"Do you need a 50-fish day dredging the depths with three jig-head nymphs drifting under an indicator? Or will half a dozen trout rising to dry flies prove equally fulfilling? - John Shewey, Editor In Chief of Fly Fishing Magazine, September/October 2016 edition
It seems that there is some "conventional wisdom" being cast upon the waters that dry fly fishing, outside of #28,#30 and #32 midge fishing, is at some kind of low spot during September here in New England. This is a half baked idea that doesn't stand up to even casual scrutiny. For starters let's look at what UPCOUNTRY FLY SHOP, (Farmington experts) suggest for a late summer, early fall dry fly selection:Tan Caddis 16-18, Light Cahills 12-14, White Flies (good on the Housy too) - 12-14, Ants #20 and Blue Wing Olives 20-24.

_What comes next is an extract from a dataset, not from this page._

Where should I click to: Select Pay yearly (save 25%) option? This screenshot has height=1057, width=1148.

These are not midges. These are the flies that hatch throughout New England (fewer white flies, very many BWO's) and give September the reputation of being, next to June, as the BEST dry fly month of the year. And let's not forget the terrestrials because September is the best month for them. Grasshoppers, crickets and ants rule the month. Take a walk up the railroad tracks to the Upper Trestle Pool any day during September. You will see hundreds of grasshoppers in that short walk fleeing your approach. In June you could sit on your back deck in the evening and the landscape would be fairly quiet. Now it's September and you will hear a million crickets. I've had my best ant action in September when ant colonies split up, sproat wings and end up landing in trout streams.Terrestrials mean surface action!! It happens in September!!

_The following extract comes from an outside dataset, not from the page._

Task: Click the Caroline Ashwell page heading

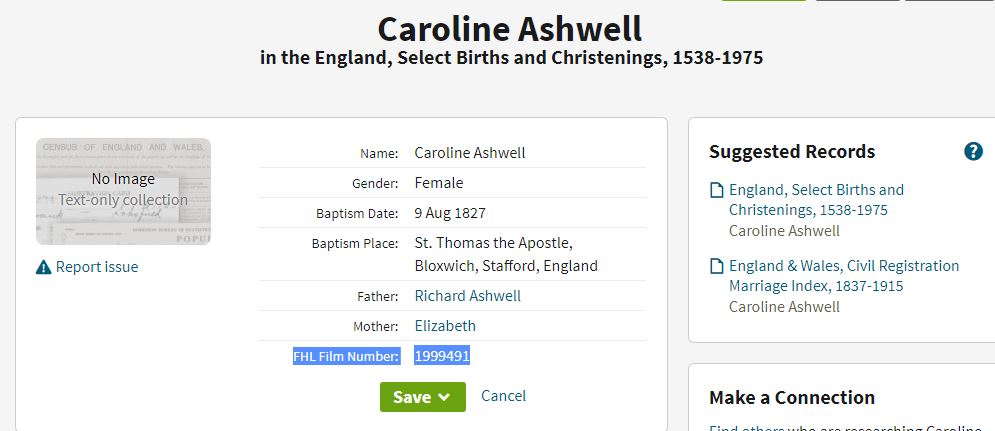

The Blue Wing Olive is the MAJOR hatch of the Autumn and the Millers is a great place to see wonderful surface action to these insects. My best dry fly day was in early October on the EB and it was to the BWO. The Millers still has Cahills in September and that is a size 14 fly. The Pumpkin Caddis drifts in WAVES over the Millers in late September and it is best represented by a size 12 or 14 imitation. I still see Cream Cahills on the Swift in September. Never a populated hatch it continues from late May into September and the trout like them. I remember casting size 14-16 Light Cahills on warm September days years ago on the Squannacook when it seemed that every trout in the river was rising to SOME fly that my limited entomology failed to recognize. The Cahill matched what the trout wanted. They were not after midges.
In short, carry midges because you may need them but don't start dredging the depths because you think that dry flies with "meat on them" are through for the year.
COMPARADUNS - It's my favorite dry fly pattern and I have now tied most of my standard dries(including BWO's) this way for 30 years while giving up on the standard hackle patterns. Why's that? It's because it puts the body (the most important part) down in the film while hackle patterns really do not. And most rising trout are going after the insect caught in the surface film and not the dainty little sailboat floating downstream. Look at the comparadun photo above and you will see a small ball of dubbing in front of the deer hair. It's used to anchor that hair in place. I'm still surprised how many of these flies don't incorporate it. What about the Parachute?? I love to tie them because they look so nice and the body is in the film BUT caparaduns are easier to tie and are more durable. Dubbing and deer hair and that's it. What about the small sizes? Ultra fine deer hair works to about #18 then go to poly yarn or even better CDC. Kill the tail, use a curved light wire scud hook and you REALLY have a great emerger pattern.
Another BWO pattern that I like in #18 and #20 is nothing more the a wispy tail, olive dubbing and two turns of green dyed grizzly hackle (shown above). The green dye comes out a nice shade of dark olive on a grizzly hackle and it's mottled too. It's a dun or a spinner. I have to do something with all those hackle capes!!!
The Swift - up and down goes the flow. We need a stable flow for successful spawning of brookies and by stable I mean 50 cfs. That's perfect. To get that we need RAIN to jump the Connecticut River to lower the Swift. In the meantime keep fishing this river!